Se pose la question de leur socialisation. On l’a dit, dans un contexte anomique, le gang offre une sorte de structure familiale alternative. Par la discipline et la rigidité des règles auxquelles font allégeance les gangsters lors de leur assignation statutaire, via des rites codés et précis, l’on peut sans aucun doute conférer au gang une structure et une organisation paramilitaires, où la guerre contre l’adversaire est l’horizon probable de l’activité criminelle.

Contre le capitalisme, tout contre

Les gangsters sont profondément pénétrés par des valeurs libérales, par des idéaux de société de marché où l’opulence et le consumérisme sont en quelque sorte des fins en soi.
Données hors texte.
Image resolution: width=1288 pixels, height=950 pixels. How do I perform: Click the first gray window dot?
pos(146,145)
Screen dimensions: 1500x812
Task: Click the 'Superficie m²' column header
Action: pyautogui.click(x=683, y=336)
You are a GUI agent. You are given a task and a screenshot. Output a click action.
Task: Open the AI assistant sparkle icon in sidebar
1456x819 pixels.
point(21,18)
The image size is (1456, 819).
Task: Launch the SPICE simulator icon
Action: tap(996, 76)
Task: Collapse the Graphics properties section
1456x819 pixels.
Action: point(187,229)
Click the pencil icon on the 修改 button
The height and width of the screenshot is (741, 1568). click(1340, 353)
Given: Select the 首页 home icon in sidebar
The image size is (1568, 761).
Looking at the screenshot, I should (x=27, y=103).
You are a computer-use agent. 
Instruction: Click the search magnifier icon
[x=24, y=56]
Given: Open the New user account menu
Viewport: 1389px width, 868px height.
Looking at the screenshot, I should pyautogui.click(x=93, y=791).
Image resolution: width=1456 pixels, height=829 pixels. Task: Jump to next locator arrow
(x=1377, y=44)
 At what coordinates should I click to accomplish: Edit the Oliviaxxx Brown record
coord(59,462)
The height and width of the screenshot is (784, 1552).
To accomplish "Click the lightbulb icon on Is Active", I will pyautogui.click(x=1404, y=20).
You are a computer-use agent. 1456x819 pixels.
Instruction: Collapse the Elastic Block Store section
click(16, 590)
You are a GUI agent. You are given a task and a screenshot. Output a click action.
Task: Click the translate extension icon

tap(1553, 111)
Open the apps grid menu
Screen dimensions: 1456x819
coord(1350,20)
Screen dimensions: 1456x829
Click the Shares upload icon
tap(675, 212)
De là parlera-t-on de « glocalisation » : l’Afrique du Sud des tsotsis ; leur quotidien est un syncrétisme culturel entre société et traditions teintées de couleur locale et modèle américain de marché néo-libéral où les marques de sport particulièrement sont valorisées comme symboles d’appartenance au village global. Le marché noir fleurit, on l’a dit, dans les Cape Flats. En s’insérant dans un gang, les adolescents espèrent pouvoir atteindre l’opulence. Parallèlement à cela, l’affiliation statutaire à une organisation militaire ou criminelle, qu’elle prenne le nom de mafia, de firme ou de gang, est fortement traversée par un désir d’appartenance à une communauté d’expérience et, partant, de sens.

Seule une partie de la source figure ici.